作業の流れ(動画アップロードから〜プログラム実行まで)
動画のアップロードから、プログラム実行までの大まかな流れは以下になります。
- 手動で動画をYouTubeにアップロードする。
- アップロードした動画のIDをメモする。
- プレイリストを作成する。
- プレイリストのIDをメモする。
- 本件のプログラムに動画IDを渡しつつ、更新したい動画の項目を引数に添えて実行する。
プログラムと解説
プログラム
import argparse
import datetime
import os
import dateutil.parser
import google_auth_oauthlib.flow
import googleapiclient.discovery
import googleapiclient.errors
from googleapiclient.errors import HttpError
from googleapiclient.http import MediaFileUpload
scopes = ["https://www.googleapis.com/auth/youtube.force-ssl"]
# クレデンシャルを取得してAPIクライアントを作成する関数
def get_authenticated_service():
api_service_name = "youtube"
api_version = "v3"
client_secrets_file = "client_secrets.json"
flow = google_auth_oauthlib.flow.InstalledAppFlow.from_client_secrets_file(
client_secrets_file, scopes)
credentials = flow.run_local_server()
youtube = googleapiclient.discovery.build(
api_service_name, api_version, credentials=credentials)
return youtube
# 動画の情報をアップデートする関数
def update_video(youtube, args):
# videos.listメソッドでアップデート対象の動画のsnippetとstatusを取得する
videos_list_response = youtube.videos().list(
id=args.video_id,
part='snippet,status'
).execute()
# videos.list()メソッドのレスポンスに'items'アレイが無い場合は対象ビデオが見つからなかったので処理終了
if not videos_list_response['items']:
print('動画ID "{}" は見つかりませんでした。'.format(args.video_id))
sys.exit(1)
# 対象の動画が見つかった場合、snippetとstatusを展開する
videos_list_snippet = videos_list_response['items'][0]['snippet']
videos_list_status = videos_list_response['items'][0]['status']
# '--title'が指定されている場合はタイトルを設定する
if args.title:
videos_list_snippet['title'] = args.title
# '--description'が指定されている場合は説明を設定する
if args.description:
videos_list_snippet['description'] = args.description
# '--tags'または'--add_tag'が指定されている場合の処理
# 動画にタグがひとつもない場合は空のリストを作成する
if 'tags' not in videos_list_snippet:
videos_list_snippet['tags'] = []
# '--tags'に指定された引数で動画のタグを上書きする
if args.tags:
videos_list_snippet['tags'] = args.tags.split(',')
# '--add_tag'に指定された引数をタグに追加する
if args.add_tag:
videos_list_snippet['tags'].append(args.add_tag)

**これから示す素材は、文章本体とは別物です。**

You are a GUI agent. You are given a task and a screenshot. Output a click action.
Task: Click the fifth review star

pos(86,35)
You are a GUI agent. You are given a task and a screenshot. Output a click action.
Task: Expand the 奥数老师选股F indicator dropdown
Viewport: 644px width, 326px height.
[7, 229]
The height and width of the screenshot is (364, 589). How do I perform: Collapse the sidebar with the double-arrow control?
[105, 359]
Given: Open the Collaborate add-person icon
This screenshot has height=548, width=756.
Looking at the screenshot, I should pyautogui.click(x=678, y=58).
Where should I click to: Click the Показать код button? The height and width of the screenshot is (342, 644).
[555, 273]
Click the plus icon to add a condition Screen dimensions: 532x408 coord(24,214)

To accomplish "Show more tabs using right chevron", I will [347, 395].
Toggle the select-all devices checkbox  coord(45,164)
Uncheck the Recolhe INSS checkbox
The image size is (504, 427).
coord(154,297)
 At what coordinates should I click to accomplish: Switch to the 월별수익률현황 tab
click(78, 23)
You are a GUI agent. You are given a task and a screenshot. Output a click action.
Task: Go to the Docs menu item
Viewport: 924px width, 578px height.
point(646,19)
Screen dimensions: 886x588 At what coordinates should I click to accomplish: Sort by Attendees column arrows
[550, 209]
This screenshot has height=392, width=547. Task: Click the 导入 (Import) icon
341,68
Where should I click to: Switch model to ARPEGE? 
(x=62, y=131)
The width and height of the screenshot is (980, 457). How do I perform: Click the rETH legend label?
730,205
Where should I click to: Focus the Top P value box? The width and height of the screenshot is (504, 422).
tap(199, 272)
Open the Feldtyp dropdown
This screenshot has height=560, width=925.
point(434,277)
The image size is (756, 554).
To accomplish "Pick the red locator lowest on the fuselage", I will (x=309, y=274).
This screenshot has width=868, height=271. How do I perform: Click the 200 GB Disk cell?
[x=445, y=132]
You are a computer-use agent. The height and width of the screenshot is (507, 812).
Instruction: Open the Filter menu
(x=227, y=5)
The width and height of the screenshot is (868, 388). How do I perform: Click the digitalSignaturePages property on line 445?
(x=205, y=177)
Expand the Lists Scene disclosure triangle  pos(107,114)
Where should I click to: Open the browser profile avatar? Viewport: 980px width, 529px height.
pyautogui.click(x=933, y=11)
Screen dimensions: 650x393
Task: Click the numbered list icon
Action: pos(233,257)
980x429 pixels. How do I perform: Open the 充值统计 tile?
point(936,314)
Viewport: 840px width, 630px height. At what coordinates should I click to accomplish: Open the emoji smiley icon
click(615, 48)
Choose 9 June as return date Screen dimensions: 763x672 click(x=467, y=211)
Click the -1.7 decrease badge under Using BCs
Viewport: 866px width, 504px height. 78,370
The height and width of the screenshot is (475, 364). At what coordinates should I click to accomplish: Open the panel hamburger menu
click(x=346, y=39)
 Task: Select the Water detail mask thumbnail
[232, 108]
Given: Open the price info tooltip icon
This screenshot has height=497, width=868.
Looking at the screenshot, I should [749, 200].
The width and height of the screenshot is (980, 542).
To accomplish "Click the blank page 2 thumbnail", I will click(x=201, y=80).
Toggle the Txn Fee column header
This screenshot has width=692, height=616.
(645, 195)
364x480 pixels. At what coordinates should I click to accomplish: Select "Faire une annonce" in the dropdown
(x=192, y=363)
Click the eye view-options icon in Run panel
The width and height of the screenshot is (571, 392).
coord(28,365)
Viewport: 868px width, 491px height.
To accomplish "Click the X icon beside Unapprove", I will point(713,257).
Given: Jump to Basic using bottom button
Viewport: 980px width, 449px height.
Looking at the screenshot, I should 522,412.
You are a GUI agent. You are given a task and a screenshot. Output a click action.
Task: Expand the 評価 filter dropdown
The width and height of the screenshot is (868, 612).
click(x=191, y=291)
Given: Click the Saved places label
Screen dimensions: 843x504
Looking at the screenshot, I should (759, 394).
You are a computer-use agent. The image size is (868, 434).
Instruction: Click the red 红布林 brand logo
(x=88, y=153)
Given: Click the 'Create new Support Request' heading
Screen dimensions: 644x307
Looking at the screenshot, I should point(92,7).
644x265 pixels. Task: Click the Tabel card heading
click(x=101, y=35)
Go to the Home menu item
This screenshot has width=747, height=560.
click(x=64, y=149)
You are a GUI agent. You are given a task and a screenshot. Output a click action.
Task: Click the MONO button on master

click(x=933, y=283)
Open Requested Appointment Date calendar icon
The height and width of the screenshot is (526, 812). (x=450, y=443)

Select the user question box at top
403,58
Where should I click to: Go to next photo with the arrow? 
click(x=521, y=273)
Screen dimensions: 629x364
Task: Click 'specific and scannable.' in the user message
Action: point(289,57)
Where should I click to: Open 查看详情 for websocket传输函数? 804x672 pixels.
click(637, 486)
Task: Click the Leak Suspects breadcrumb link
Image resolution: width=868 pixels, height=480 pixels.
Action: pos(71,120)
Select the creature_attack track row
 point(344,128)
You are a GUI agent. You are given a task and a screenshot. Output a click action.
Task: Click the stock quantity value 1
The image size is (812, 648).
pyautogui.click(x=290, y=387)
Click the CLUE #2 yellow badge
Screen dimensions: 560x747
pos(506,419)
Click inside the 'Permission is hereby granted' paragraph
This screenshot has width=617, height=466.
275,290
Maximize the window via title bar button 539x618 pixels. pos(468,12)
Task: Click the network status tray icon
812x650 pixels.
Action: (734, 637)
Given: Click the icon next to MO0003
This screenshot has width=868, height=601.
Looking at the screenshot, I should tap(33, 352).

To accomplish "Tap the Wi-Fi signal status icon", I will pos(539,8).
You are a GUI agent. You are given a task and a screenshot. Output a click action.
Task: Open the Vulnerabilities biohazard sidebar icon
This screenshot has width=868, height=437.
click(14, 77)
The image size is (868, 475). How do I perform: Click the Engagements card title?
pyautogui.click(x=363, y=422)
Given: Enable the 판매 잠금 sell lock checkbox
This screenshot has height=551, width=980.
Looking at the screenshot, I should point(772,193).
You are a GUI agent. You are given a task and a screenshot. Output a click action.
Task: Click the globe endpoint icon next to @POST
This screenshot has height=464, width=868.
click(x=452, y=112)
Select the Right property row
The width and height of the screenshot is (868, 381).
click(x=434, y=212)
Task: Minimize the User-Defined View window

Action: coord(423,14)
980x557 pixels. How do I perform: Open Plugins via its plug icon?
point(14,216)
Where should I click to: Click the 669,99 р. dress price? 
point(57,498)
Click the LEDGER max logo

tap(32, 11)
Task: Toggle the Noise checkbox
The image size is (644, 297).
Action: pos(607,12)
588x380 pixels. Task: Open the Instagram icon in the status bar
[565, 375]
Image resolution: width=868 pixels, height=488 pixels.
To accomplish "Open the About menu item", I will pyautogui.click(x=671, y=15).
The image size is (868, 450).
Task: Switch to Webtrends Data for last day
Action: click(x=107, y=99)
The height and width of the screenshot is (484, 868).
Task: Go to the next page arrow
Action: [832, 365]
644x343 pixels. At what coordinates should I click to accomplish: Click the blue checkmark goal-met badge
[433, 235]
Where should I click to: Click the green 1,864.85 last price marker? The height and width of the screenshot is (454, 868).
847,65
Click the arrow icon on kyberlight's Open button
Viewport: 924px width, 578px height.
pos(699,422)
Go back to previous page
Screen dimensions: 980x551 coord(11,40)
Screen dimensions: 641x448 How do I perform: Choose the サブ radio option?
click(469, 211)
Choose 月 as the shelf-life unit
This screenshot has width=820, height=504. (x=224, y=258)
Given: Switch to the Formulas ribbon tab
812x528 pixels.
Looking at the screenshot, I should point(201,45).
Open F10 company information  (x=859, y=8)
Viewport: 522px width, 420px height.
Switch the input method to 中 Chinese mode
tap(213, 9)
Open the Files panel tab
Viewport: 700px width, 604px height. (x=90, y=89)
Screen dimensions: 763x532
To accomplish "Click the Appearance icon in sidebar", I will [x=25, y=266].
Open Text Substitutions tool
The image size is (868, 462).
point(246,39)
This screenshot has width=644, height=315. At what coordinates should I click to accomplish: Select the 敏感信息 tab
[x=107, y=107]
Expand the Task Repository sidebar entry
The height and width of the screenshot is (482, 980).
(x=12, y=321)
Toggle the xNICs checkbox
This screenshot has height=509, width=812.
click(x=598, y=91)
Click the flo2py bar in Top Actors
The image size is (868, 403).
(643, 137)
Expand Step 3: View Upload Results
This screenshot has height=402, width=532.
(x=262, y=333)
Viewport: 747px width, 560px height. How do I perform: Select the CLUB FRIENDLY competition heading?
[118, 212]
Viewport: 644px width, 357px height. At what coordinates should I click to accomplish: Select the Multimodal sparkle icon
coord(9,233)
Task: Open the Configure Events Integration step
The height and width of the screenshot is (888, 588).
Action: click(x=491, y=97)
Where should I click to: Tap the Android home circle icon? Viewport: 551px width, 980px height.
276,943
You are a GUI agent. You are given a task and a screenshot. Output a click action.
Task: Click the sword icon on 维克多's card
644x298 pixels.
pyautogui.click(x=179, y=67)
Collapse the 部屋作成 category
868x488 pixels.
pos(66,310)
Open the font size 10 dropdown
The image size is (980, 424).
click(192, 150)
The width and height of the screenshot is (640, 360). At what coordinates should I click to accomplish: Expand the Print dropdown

# '--category'がある場合は指定された番号でカテゴリを変更する
if args.category:
videos_list_snippet['categoryId'] = args.category
# '--pulish_date'がある場合は指定されている日時で公開予約とする
if args.publish_date:
videos_list_status['publishAt'] = args.publish_date
videos_list_status['uploadStatus'] = 'uploaded'
videos_list_status['privacyStatus'] = 'private'
else:
videos_list_status['uploadStatus'] = 'uploaded'
videos_list_status['privacyStatus'] = 'public'
# videos.update()メソッドで対象ビデオのsnippetをアップデートする
videos_update_snippet_response = youtube.videos().update(
part='snippet',
body=dict(
snippet=videos_list_snippet,
id=args.video_id,
)
).execute()
# videos.update()メソッドで対象ビデオのstatusをアップデートする
videos_update_status_response = youtube.videos().update(
part='status',
body=dict(
status=videos_list_status,
id=args.video_id
)
).execute()
print('##### アップデート後の動画のsnippetレスポンス(ここから) #####')
print(videos_update_snippet_response)
print('##### アップデート後の動画のsnippetレスポンス(ここまで) #####')
print()
print('##### アップデート後の動画のstatusレスポンス(ここから) #####')
print(videos_update_status_response)
print('##### アップデート後の動画のstatusレスポンス(ここまで) #####')
print()
print('動画をアップデートしました。\n' +
'アップデートされた動画のメタデータを下に示します\n' +
'タイトル: ' + videos_update_snippet_response['snippet']['title'])
if videos_update_snippet_response['snippet']['description']:
print ('説明: ' + videos_update_snippet_response['snippet']['description'])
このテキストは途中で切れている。